I corpi, le forme.

L’apoteosi della bellezza, l’angoscia per la sua precarietà e fuggevolezza.

C’è a Roma in questo periodo una mostra d’arte che, a mio avviso, deve assolutamente essere vista. Si trova all’interno della Galleria Borghese nell’omonima Villa. Già contesto e dimora che la ospitano meriterebbero da soli una visita: si tratta infatti di una delle strutture più sfarzose e belle presenti in Roma, all’interno di una Villa che la accoglie ed esalta. E gli stessi saloni che si succedono in sequenza offrono agli occhi e ai sensi una festa di statue e sculture, di mosaici, dipinti e affreschi su volte e soffitti, un tripudio fantastico di putti e guerrieri, fanciulle e satiri da ubriacare fantasie e menti.

La mostra trova la sua originalità e cifra in una operazione di intenzionale confronto tra le opere di Caravaggio (e Raffaello, e Tiziano, e Rubens lì permanentemente esposte) e quelle di Francis Bacon, ritratti specialmente, accompagnate e alternate dalle statue sublimi di Canova e del Bernini. Questi artisti non appartengono, come si sa, alla stessa epoca e scuola, non interpretano in maniera consonante e analoga un approccio e un concetto estetico di arte e bellezza, e però… E però, essendosi tutti applicati con risultati superbi a una ricerca del senso e della forma corporea umana, ciascuno con sensibilità, filtri e approcci originali e propri, insieme contribuiscono, attraverso assonanze segrete e divergenze anche aspre, ad esprimerne di fatto una condivisa e identica sostanza.

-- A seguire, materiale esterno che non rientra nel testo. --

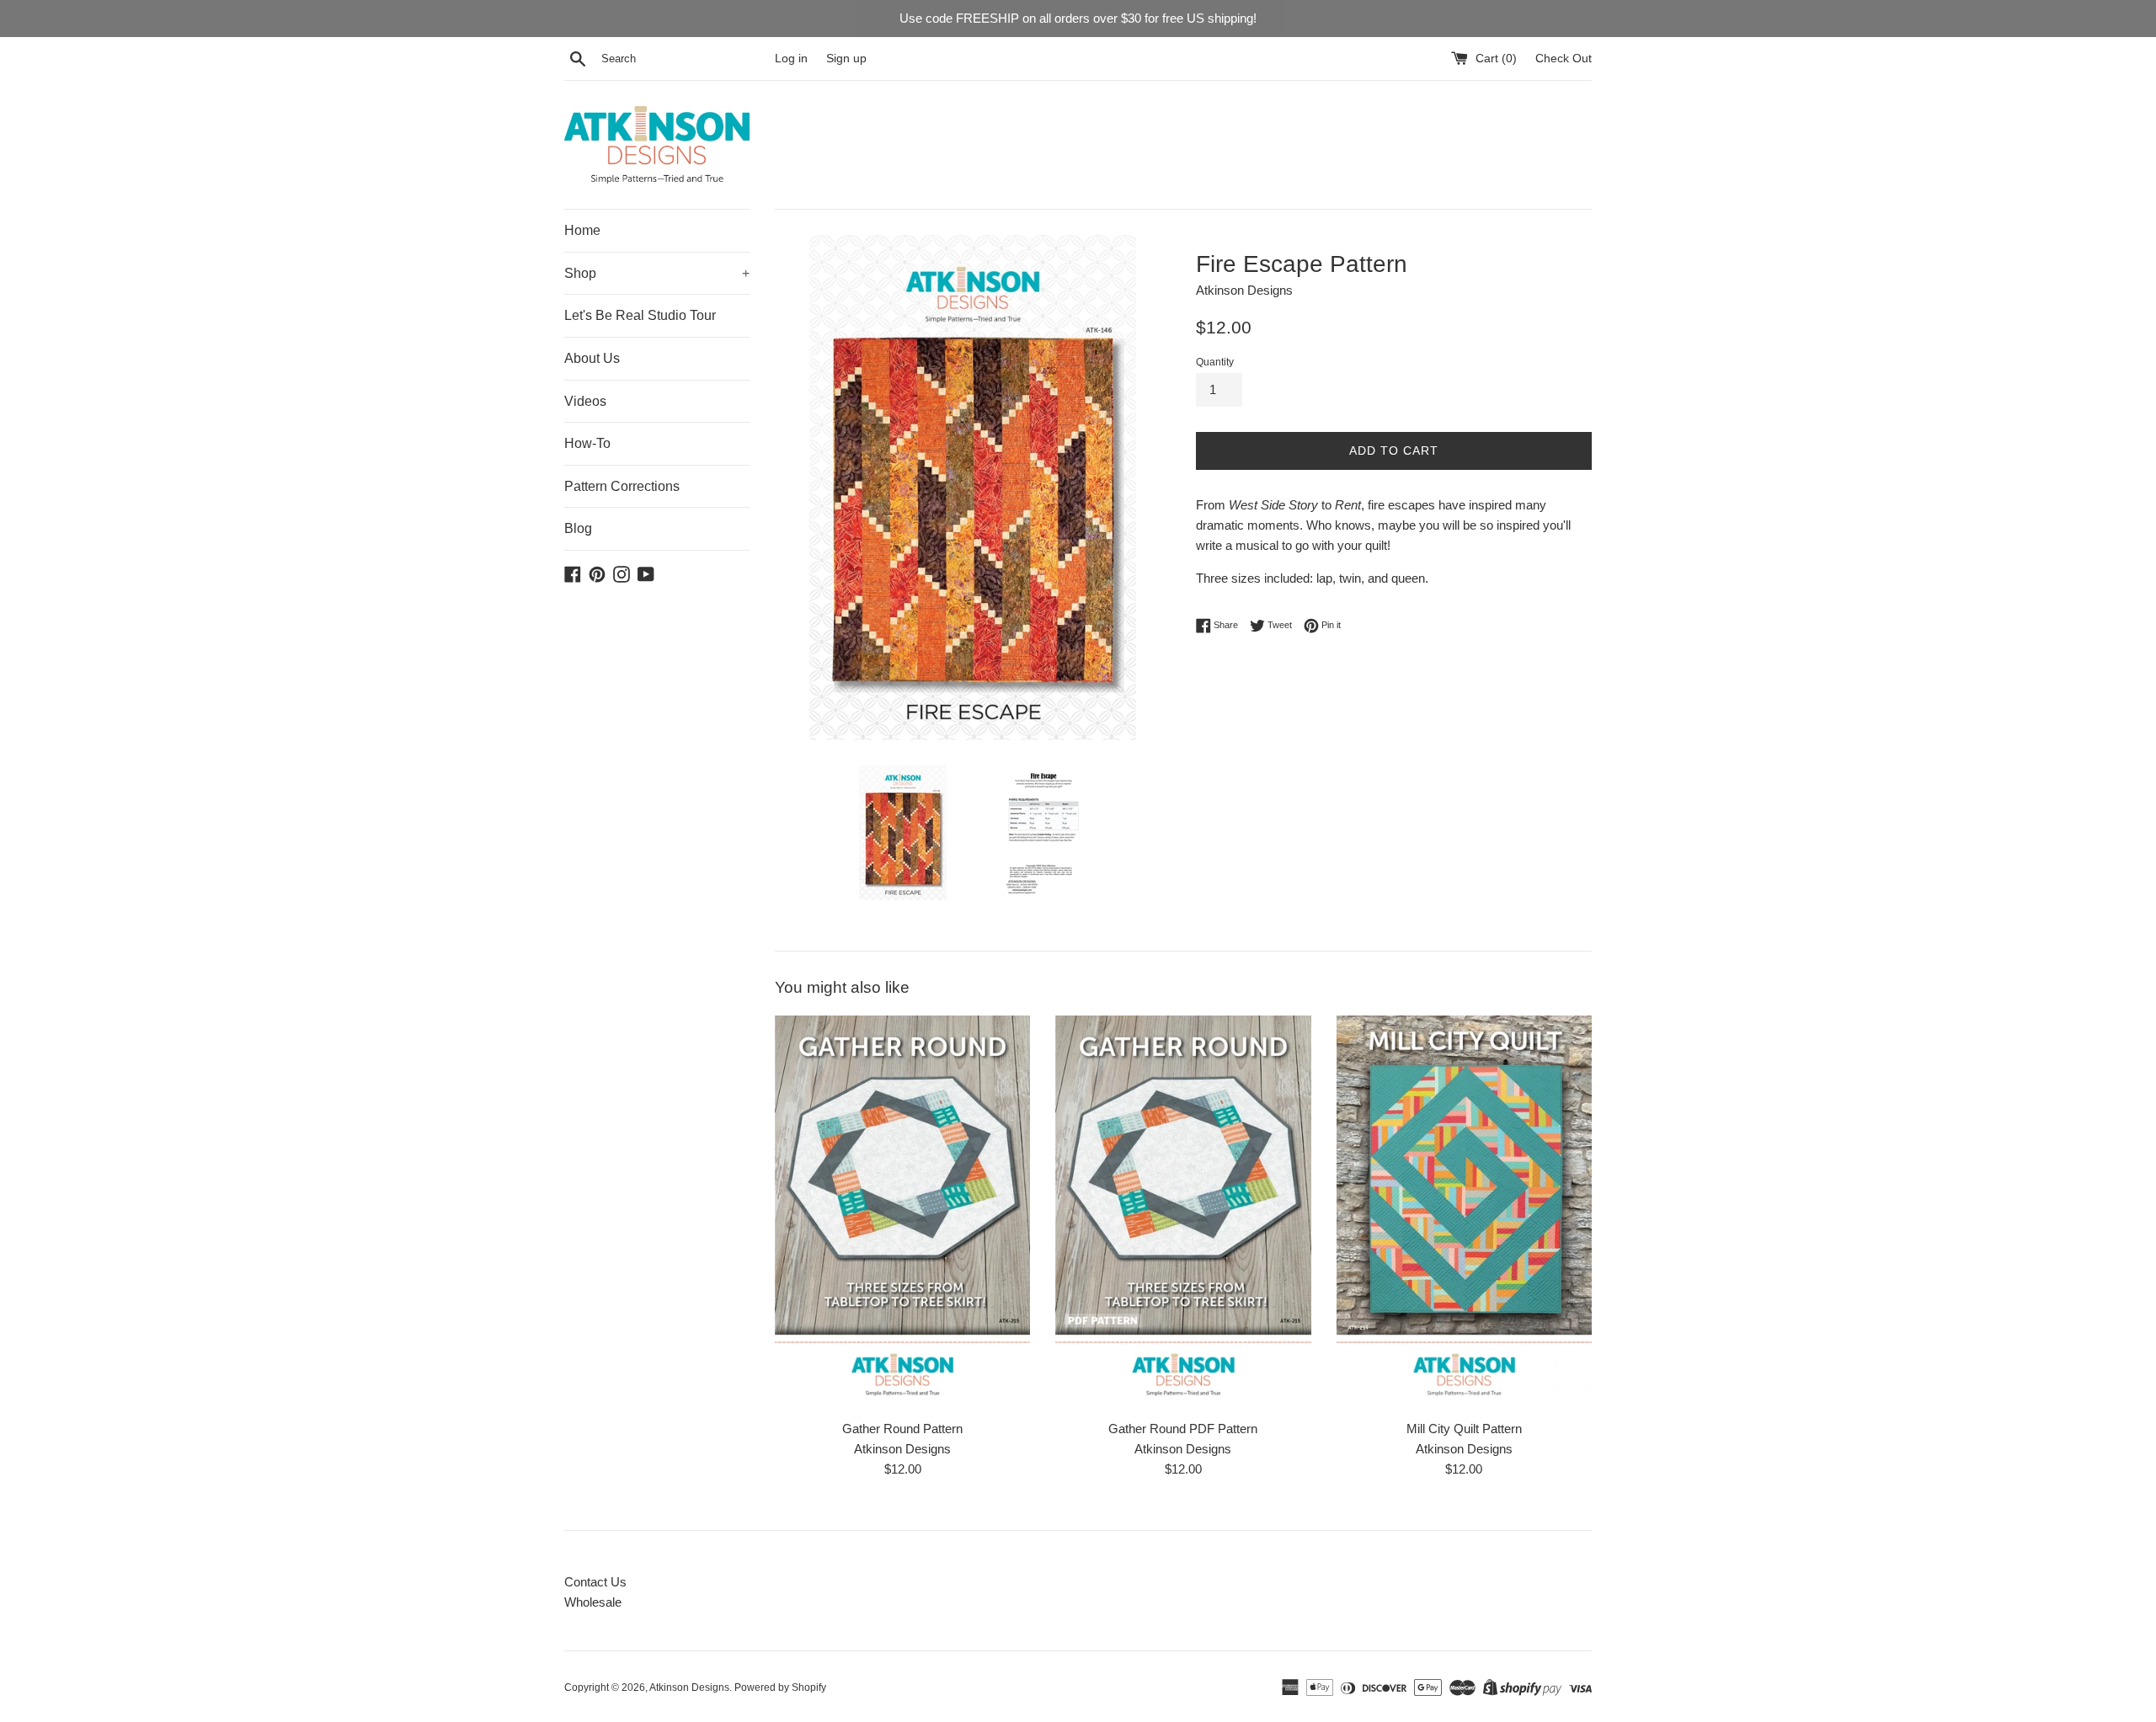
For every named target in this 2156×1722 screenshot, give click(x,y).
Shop (657, 273)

In questo insieme esteticamente già così ricco, accostati in sequenza spuntano come per magia i quadri di Caravaggio e Bacon, uno a esaltare il meglio del corpo umano realisticamente concepito, l’altro a tentare di dare forma a una verità angosciata e angosciante per quanto di spezzato e incompiuto è in esso irrimediabilmente abortito. Caravaggio mostra la vita corporea al compimento della sua migliore forma, Bacon la vita che nel corpo non trova approdo e compimento, o che da un corpo incessantemente scorre via.

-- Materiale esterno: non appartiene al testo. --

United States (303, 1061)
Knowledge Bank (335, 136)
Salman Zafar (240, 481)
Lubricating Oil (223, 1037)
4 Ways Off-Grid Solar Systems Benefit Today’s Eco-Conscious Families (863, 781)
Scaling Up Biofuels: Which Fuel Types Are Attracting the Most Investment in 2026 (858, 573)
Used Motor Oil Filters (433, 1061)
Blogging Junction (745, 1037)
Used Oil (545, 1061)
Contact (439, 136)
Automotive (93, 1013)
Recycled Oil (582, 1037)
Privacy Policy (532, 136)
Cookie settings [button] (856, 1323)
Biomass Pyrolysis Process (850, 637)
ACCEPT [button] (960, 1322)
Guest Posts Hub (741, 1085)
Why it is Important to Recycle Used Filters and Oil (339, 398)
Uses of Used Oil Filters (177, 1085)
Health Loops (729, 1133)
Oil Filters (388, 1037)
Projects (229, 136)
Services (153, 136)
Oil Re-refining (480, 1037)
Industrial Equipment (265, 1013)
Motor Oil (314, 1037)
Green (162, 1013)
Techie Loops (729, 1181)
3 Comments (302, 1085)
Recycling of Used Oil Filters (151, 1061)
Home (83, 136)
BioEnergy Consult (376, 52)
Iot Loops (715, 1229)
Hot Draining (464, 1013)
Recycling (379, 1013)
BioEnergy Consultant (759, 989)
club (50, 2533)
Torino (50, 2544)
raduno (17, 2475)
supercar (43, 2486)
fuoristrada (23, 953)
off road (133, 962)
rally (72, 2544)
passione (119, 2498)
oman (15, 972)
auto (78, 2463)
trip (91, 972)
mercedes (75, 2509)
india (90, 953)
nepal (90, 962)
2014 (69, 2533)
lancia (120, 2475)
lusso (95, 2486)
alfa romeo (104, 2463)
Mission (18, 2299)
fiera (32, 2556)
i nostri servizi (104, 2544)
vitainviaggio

Meriterebbe un viaggio a Roma, di questi tempi, anche la sola visita a una mostra così concepita e ambientata. Anche perché, in una pausa che si rende necessaria nelle due ore di durata della visita, potrebbe capitarvi di assistere a scene come questa: al centro della sala, fratello e sorella - ragazzini sui dieci anni, Fanny e Alexander di bergmaniana ascendenza - sdraiati sulla schiena schiena sopra un ampio divano senza sponda, agitano in aria mani e braccia a indicarsi reciprocamente, eccitati e quasi trasfigurati, immagini e figure di cui l’intera volta del soffitto è ricolma: in un trionfo di bellezza lassù artistica e quaggiù umana dall’insieme delle quali confesso di essere rimasto definitivamente trafitto.